- _INPUT ROWS_
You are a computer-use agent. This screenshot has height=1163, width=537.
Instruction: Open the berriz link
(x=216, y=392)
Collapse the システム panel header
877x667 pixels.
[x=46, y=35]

- _WRITTEN EXERCISE_
Swap "screenshot" for "screen capture" throughout the listing above and return the full listing with everything else left as is.

- _RESPONSE_
You are a computer-use agent. This screen capture has height=1163, width=537.
Instruction: Open the berriz link
(x=216, y=392)
Collapse the システム panel header
877x667 pixels.
[x=46, y=35]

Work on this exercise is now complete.